To do: In the material below, begin at the line that has "Base de connaissances (141, 208)", stop after the line that has "volkswagen (1036, 1697)", and transcribe those lines exactly, without pictures.

Data for this exercise:

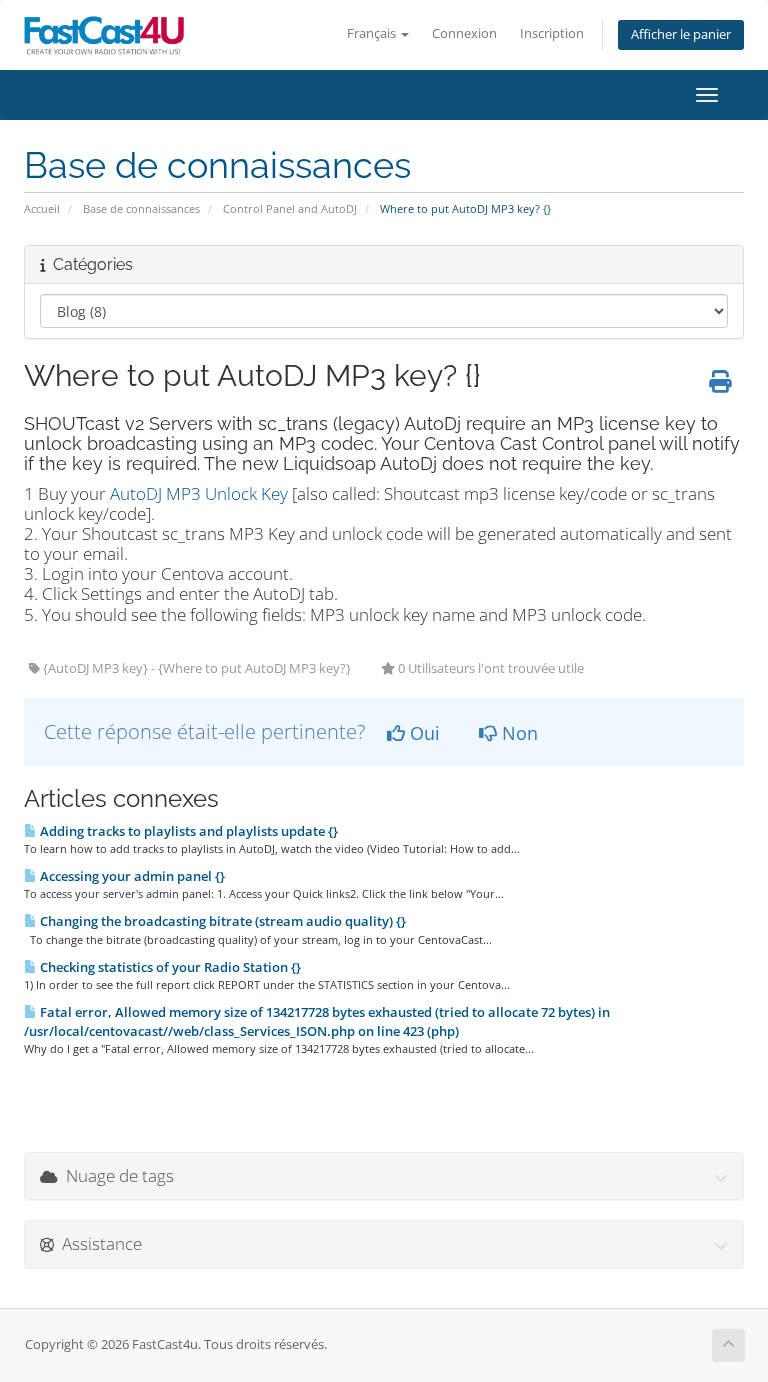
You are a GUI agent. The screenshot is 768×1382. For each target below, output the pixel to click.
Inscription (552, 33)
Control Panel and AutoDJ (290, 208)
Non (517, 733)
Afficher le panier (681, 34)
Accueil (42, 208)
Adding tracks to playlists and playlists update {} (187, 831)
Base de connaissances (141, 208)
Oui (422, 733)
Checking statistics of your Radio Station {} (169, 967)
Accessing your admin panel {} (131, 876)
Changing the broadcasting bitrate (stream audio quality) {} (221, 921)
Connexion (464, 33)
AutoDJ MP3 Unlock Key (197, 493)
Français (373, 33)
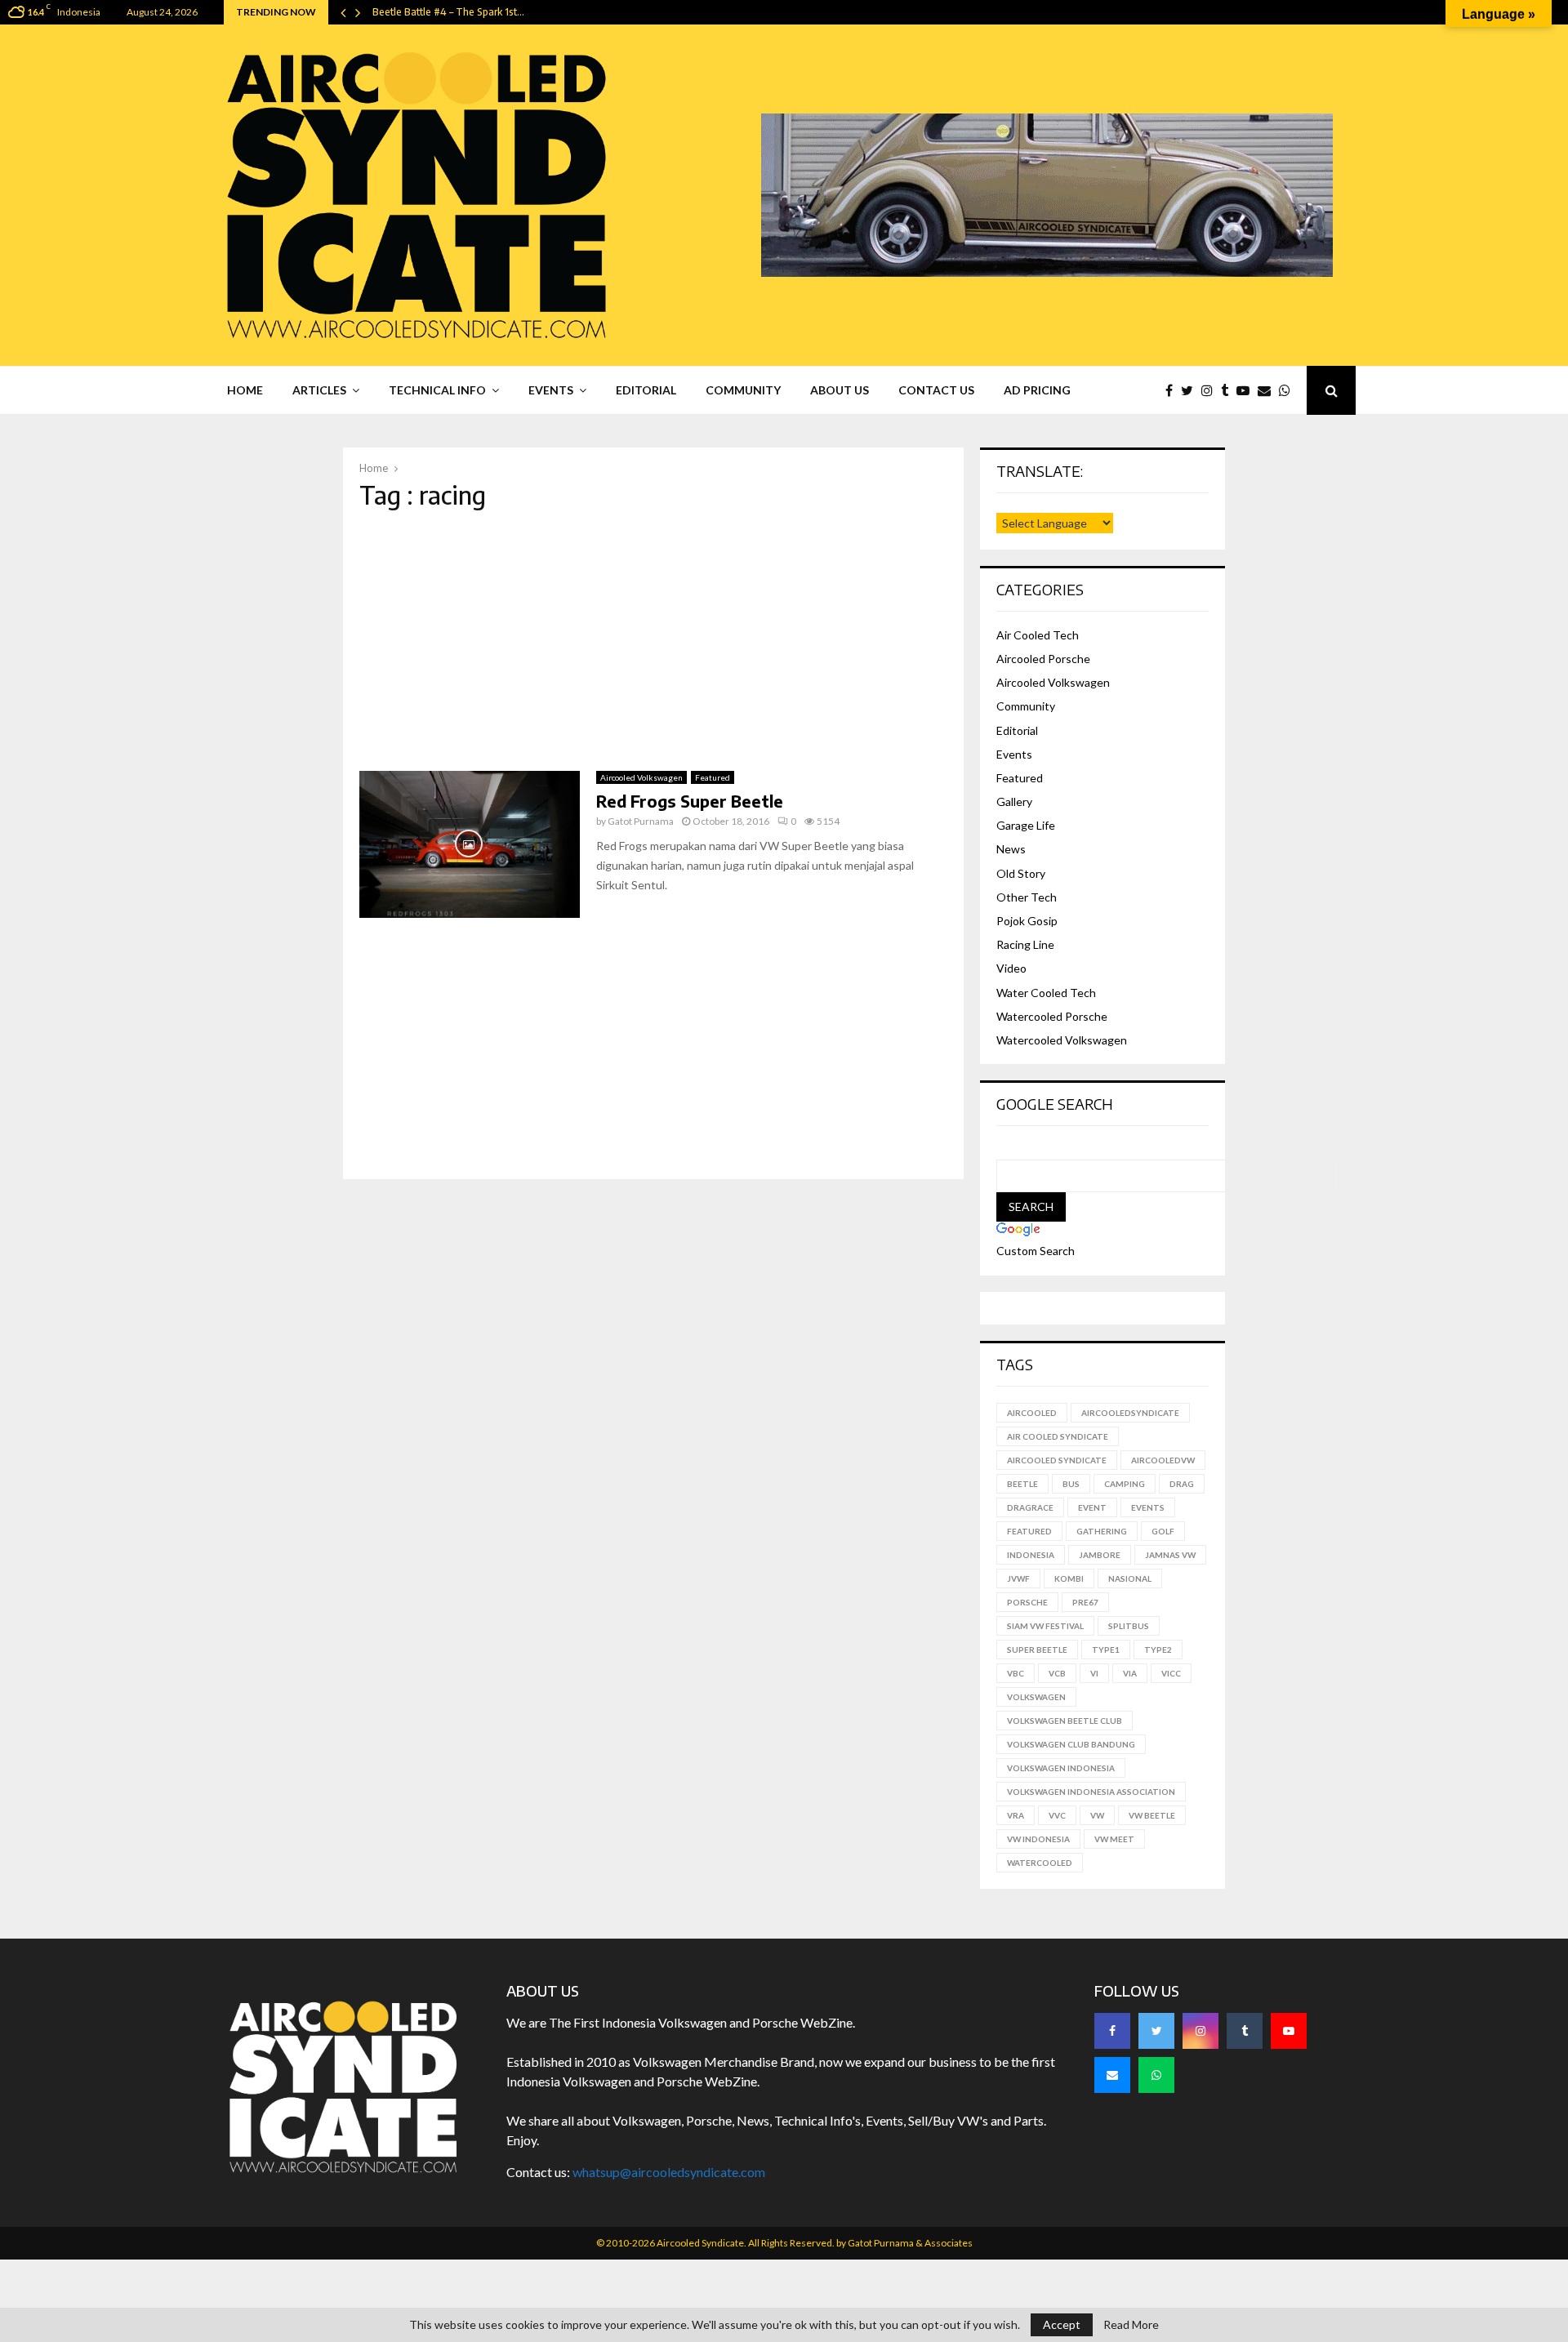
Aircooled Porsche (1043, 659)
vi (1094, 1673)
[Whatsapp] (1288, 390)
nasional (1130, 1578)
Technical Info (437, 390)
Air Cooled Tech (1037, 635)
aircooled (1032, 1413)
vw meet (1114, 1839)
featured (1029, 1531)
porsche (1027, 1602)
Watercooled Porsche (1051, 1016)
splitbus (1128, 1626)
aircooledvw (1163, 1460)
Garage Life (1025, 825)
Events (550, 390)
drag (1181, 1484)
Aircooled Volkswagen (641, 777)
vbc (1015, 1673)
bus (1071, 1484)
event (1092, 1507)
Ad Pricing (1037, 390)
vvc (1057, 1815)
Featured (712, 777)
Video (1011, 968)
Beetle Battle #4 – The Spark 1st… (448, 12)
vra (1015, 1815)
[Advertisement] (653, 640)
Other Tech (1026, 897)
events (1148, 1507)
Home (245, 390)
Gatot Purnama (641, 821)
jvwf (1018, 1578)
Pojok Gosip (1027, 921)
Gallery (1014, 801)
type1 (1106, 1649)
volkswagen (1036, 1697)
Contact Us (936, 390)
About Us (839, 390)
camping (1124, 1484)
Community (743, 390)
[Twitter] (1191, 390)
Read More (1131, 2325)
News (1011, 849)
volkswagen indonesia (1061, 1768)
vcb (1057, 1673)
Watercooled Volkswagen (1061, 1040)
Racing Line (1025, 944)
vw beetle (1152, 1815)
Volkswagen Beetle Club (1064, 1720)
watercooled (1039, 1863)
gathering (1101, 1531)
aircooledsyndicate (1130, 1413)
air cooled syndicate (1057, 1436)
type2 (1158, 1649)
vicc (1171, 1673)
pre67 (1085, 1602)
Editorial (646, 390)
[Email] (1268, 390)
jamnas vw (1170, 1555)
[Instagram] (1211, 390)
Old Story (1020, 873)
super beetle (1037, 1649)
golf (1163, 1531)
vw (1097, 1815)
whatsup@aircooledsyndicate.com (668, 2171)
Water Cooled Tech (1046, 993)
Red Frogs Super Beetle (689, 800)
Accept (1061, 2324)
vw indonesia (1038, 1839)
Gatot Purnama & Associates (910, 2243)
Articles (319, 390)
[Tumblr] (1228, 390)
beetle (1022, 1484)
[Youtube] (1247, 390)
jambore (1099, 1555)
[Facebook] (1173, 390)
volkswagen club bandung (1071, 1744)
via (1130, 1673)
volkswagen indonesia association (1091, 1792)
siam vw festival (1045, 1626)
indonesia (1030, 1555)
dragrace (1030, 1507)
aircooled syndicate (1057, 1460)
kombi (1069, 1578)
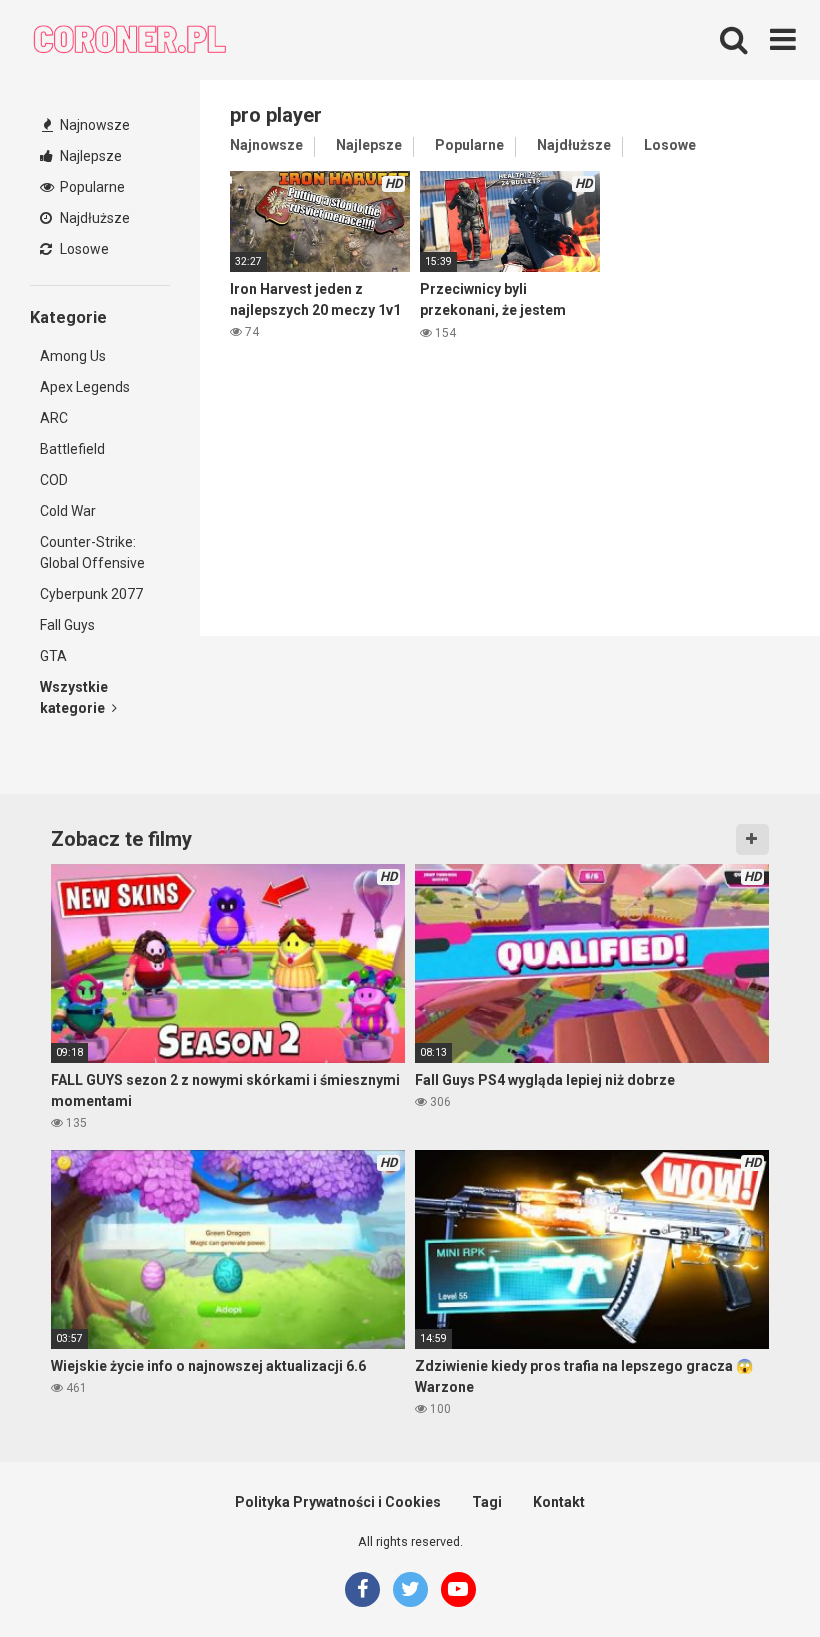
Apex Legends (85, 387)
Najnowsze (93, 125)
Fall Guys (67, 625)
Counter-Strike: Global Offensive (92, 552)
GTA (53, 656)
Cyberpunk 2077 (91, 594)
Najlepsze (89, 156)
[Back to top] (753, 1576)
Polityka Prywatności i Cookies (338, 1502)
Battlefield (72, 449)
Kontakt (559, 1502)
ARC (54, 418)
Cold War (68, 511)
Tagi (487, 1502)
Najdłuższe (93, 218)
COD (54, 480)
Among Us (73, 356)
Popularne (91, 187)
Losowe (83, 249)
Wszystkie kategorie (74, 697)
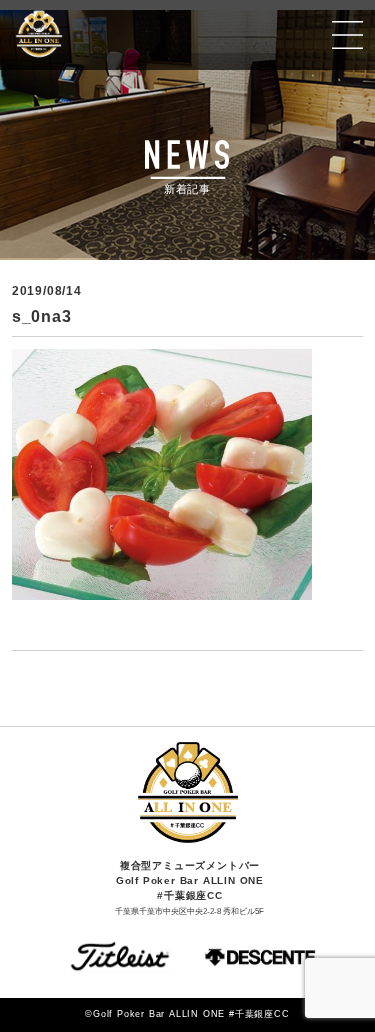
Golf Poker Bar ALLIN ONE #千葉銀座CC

Task solution:
Base de connaissances (141, 208)
Oui (422, 733)
Checking statistics of your Radio Station {} (169, 967)
Accessing your admin panel {} (131, 876)
Changing the broadcasting bitrate (stream audio quality) {} (221, 921)
Connexion (464, 33)
AutoDJ MP3 Unlock Key (197, 493)
Français (373, 33)
Aircooled Porsche (1043, 659)
vi (1094, 1673)
[Whatsapp] (1288, 390)
nasional (1130, 1578)
Technical Info (437, 390)
Air Cooled Tech (1037, 635)
aircooled (1032, 1413)
vw meet (1114, 1839)
featured (1029, 1531)
porsche (1027, 1602)
Watercooled Porsche (1051, 1016)
splitbus (1128, 1626)
aircooledvw (1163, 1460)
Garage Life (1025, 825)
Events (550, 390)
drag (1181, 1484)
Aircooled Volkswagen (641, 777)
vbc (1015, 1673)
bus (1071, 1484)
event (1092, 1507)
Ad Pricing (1037, 390)
vvc (1057, 1815)
Featured (712, 777)
Video (1011, 968)
Beetle Battle #4 – The Spark 1st… (448, 12)
vra (1015, 1815)
[Advertisement] (653, 640)
Other Tech (1026, 897)
events (1148, 1507)
Home (245, 390)
Gatot Purnama (641, 821)
jvwf (1018, 1578)
Pojok Gosip (1027, 921)
Gallery (1014, 801)
type1 (1106, 1649)
volkswagen (1036, 1697)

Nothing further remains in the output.